Bastaría con ver el pasado domingo los principales portales de noticias de Estados Unidos y Europa, para dimensionar la magnitud de la reacción que podrá venirse en los próximos días. El despliegue noticioso fue similar al de los atentados contra embajadas y consulados norteamericanos en el Medio Oriente. Algunas de las páginas deban cuenta también de las escenas de horror de los 45 asesinados en el puerto de Acapulco el fin de semana. Por si fuera poco, están las declaraciones del Presidente Obama y de la secretaria de Estado, Hillary Clinton, externando la indignación del gobierno norteamericano y su compromiso de dar con los asesinos, identificados en las primeras indagaciones como sicarios del Cártel de Juárez, grupo que sostiene desde hace meses una lucha sin cuartel con el Cártel del Pacífico, según versiones reiteradas de las autoridades mexicanas.

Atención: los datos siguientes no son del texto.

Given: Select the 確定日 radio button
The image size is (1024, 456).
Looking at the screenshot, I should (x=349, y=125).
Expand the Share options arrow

Las tres ejecuciones de Juárez provocarán lo que no pudieron los casi 18 mil muertos que contabiliza la guerra fallida contra al crimen (una cuarta parte de ellos en Chihuahua): sacar al gobierno de la mullida zona de autocomplacencias, sofismas y regodeos mediáticos con los que intenta convencer que su estrategia va por el camino correcto.

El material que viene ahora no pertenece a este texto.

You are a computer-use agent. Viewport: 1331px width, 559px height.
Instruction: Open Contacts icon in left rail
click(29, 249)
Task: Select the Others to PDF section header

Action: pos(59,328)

Una a una las justificaciones que solemos escuchar en México sonarán vacías, sin sentido y hasta burlescas en la opinión pública norteamericana cuando se intente explicar lo acontecido: “fue un ajuste entre delincuentes”; “seguramente estaban involucrados con el narco”; “fue una lamentable confusión”; “es un daño colateral inevitable”; “llegaremos hasta las últimas consecuencias”; “se aplicará todo el peso de la ley”; “son el ejemplo de que vamos ganando a la delincuencia”; “son héroes de guerra”.

El nivel de intervención del gobierno de Washington en la guerra mexicana contra el crimen, será directamente proporcional al tiempo que transcurra para resolver este caso y, paralelamente, a la captura efectiva de los capos de la droga que todo mundo en Estados Unidos conoce y persigue, menos en México. Mientras más se tarde el gobierno mexicano en resolverlo y, sobre todo, mientras más se acerquen las elecciones intermedias norteamericanas de noviembre próximo, más profunda será la intervención de Washington en el último reducto de decisiones soberanas que aún puede tomar México: su política de seguridad nacional y pública.

Por el incidente de Juárez, la guerra contra el crimen ha entrado en una fase de rendición de cuentas con marcador regresivo. A Washington no se le puede engatusar con las cifras alegres, los informes a modo o los spots propagandísticos con los que el gobierno suele justificar su estrategia ante el Congreso y la opinión pública mexicana. Como aconteció en 1985, viene la segunda gran sacudida al frondoso árbol de la protección y complicidad oficial bajo el cual el crimen organizado se ha erigido como una de las industrias económicas más boyantes de México. “Washington, tenemos un problema”… “Ya nos dimos cuenta”, será la respuesta.